Approach: We propose a novel diffusion-based SR framework called Res-SRDiff, which integrates residual error shifting into the forward diffusion process. This approach enables efficient HR image reconstruction by aligning the degraded HR image distribution with the LR image distribution. Our model was evaluated on two MRI datasets: ultra-high-field brain T1 MP2RAGE maps and T2-weighted prostate images. We compared Res-SRDiff against established methods, including Bicubic, Pix2pix, CycleGAN, and a conventional denoising diffusion probabilistic model with vision transformer backbone (TM-DDPM), using quantitative metrics such as peak signal-to-noise ratio (PSNR), structural similarity index (SSIM), gradient magnitude similarity deviation (GMSD), and learned perceptual image patch similarity (LPIPS).
Main results: Res-SRDiff significantly outperformed all comparative methods in terms of PSNR, SSIM, and GMSD across both datasets, with statistically significant improvements ( -values ≪ 0.05). The model achieved high-fidelity image restoration with only four sampling steps, drastically reducing computational time to under one second per slice, which is substantially faster than conventional TM-DDPM with around 20 seconds per slice. Qualitative analyses further demonstrated that Res-SRDiff effectively preserved fine anatomical details and lesion morphology in both brain and pelvic MRI images.

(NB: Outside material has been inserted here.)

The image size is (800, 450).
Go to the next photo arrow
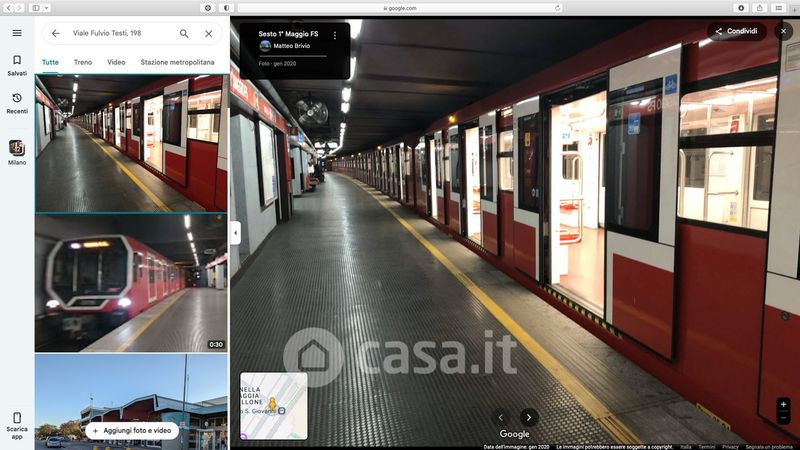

Significance: Our findings show that Res-SRDiff is an efficient and accurate MRI SR method, markedly improving computational efficiency and image quality. By integrating residual error shifting into the diffusion process, it allows for rapid and robust HR image reconstruction, enhancing clinical MRI workflows and advancing medical imaging research. The source at: https://github.com/mosaf/Res-SRDiff.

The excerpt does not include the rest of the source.